Bilim insanları, doğada şimdiye kadar bilinmeyen yeni bir doğal güneş koruyucu molekül keşfetti. Bu bileşiğin, aşırı sıcak ve zorlu ortamlarda yaşayan bazı mikroorganizmalar tarafından üretildiği ve zararlı ultraviyole (UV) ışınlarına karşı güçlü bir koruma sağladığı belirlendi.
Araştırmalar, bu özel maddenin ısıyı seven siyanobakteriler tarafından üretildiğini ortaya koydu. Mikroskobik bu canlılar, UV ışınlarına ve yüksek tuzluluk gibi stresli çevresel koşullara maruz kaldıklarında kendilerini korumak için özel bir molekül salgılıyor.

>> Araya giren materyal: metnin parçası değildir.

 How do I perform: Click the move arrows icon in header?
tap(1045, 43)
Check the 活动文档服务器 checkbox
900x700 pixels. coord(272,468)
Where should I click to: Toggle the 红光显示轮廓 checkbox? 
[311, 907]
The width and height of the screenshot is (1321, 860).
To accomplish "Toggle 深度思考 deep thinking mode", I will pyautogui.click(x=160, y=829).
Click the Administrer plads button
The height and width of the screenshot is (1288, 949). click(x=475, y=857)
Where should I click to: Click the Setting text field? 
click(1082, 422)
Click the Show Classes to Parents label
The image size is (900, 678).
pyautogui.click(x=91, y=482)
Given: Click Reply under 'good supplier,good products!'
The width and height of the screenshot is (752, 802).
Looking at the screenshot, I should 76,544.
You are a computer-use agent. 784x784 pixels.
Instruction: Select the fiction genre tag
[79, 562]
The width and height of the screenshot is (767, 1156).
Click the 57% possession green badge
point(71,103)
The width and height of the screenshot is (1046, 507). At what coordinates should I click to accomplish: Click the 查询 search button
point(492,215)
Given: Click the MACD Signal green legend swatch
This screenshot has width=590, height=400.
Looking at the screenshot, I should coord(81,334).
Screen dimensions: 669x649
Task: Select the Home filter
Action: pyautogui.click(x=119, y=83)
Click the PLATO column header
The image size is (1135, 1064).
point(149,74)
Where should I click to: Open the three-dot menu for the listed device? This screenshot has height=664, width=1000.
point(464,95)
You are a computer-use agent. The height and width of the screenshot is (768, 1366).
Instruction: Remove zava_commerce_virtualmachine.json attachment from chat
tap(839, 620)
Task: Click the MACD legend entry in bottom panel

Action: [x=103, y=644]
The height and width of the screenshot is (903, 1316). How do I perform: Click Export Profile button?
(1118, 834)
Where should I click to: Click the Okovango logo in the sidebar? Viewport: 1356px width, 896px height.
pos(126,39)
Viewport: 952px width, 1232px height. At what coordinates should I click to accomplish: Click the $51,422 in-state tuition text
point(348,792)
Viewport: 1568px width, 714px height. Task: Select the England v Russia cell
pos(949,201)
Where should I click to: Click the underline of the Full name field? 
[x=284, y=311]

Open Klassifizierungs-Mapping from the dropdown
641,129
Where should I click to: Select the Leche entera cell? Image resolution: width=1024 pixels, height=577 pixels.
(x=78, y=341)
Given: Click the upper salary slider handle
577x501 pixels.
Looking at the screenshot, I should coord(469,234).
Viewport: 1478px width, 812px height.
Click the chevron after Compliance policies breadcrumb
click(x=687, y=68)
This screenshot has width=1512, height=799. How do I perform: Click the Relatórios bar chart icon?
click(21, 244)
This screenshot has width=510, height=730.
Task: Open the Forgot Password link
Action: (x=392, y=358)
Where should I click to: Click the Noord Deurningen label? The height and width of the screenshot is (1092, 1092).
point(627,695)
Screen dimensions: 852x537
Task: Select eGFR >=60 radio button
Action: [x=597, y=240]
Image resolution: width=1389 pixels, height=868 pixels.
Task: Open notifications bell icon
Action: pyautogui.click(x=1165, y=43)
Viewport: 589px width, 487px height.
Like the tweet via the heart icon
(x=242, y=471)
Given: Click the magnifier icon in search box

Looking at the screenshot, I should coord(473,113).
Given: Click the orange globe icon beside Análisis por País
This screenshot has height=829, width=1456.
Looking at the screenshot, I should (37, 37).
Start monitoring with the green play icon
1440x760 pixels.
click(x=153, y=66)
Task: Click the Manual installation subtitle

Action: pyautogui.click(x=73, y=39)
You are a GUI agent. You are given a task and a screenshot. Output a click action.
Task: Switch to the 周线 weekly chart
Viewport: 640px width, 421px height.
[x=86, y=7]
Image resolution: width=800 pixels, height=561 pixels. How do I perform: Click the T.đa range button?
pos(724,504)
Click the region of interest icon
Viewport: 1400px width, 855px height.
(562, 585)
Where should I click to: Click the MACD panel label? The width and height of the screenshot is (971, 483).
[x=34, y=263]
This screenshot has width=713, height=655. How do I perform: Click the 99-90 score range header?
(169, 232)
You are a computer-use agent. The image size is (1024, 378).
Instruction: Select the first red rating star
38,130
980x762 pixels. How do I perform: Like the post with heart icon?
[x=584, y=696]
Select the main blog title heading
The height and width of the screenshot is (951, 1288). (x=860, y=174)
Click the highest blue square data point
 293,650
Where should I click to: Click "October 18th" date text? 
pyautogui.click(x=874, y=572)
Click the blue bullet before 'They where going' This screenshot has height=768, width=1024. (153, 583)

Yeni molekül: doğal ve güçlü bir UV kalkanı
Meijo Üniversitesi’nden Prof. Hakuto Kageyama ve Chulalongkorn Üniversitesi’nden Prof. Rungaroon Waditee-Sirisattha liderliğindeki ekip tarafından tanımlanan bu bileşiğe β-glukoz bağlı hidroksi mikosporin-sarkosin adı verildi.
Bu yeni molekülün öne çıkan özellikleri şöyle sıralanıyor:
• UV-A ve UV-B ışınlarını emebilme
• Hücreleri güneşin zararlı etkilerinden koruma
• Güçlü antioksidan etki
• Suda çözünebilme ve tamamen doğal yapı
Bu özellikler sayesinde molekül, güneş ışınlarının neden olduğu hücre hasarına karşı etkili bir savunma oluşturuyor.
Güneş kremlerine doğal bir alternatif olabilir
Günümüzde yaygın olarak kullanılan bazı kimyasal güneş kremleri, cilt tahrişi, alerjik reaksiyonlar ve çevresel zararlar gibi sorunlara yol açabiliyor. Bu nedenle bilim dünyası, doğal ve biyolojik olarak uyumlu alternatiflere yönelmiş durumda.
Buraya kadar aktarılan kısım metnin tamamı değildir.